## Exercise prompt
Filter the data for lines with the word "Beliebteste", then copy every line so identified.

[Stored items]

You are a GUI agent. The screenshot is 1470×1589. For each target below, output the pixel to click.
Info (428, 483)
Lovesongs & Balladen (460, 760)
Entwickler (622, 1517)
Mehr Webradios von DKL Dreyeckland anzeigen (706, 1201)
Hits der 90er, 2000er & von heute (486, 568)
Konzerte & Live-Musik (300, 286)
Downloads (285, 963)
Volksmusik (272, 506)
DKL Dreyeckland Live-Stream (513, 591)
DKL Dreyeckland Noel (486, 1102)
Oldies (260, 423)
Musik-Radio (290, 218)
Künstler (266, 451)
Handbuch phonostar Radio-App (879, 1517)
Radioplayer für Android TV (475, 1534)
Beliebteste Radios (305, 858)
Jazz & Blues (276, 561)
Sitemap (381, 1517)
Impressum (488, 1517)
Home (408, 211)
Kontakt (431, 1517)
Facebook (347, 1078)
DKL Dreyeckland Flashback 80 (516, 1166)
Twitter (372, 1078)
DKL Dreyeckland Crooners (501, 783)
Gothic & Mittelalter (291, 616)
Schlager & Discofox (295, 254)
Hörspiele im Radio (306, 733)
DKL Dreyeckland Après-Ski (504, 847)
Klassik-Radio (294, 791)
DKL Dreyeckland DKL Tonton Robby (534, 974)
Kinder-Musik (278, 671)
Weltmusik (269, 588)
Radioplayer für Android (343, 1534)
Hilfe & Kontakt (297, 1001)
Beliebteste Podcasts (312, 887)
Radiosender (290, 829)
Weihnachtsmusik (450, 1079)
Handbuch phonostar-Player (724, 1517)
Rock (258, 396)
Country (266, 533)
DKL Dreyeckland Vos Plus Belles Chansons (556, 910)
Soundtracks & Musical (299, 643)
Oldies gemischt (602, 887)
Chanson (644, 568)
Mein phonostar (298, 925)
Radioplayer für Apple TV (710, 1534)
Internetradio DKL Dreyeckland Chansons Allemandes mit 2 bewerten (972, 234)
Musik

## Written answer
Beliebteste Radios (305, 858)
Beliebteste Podcasts (312, 887)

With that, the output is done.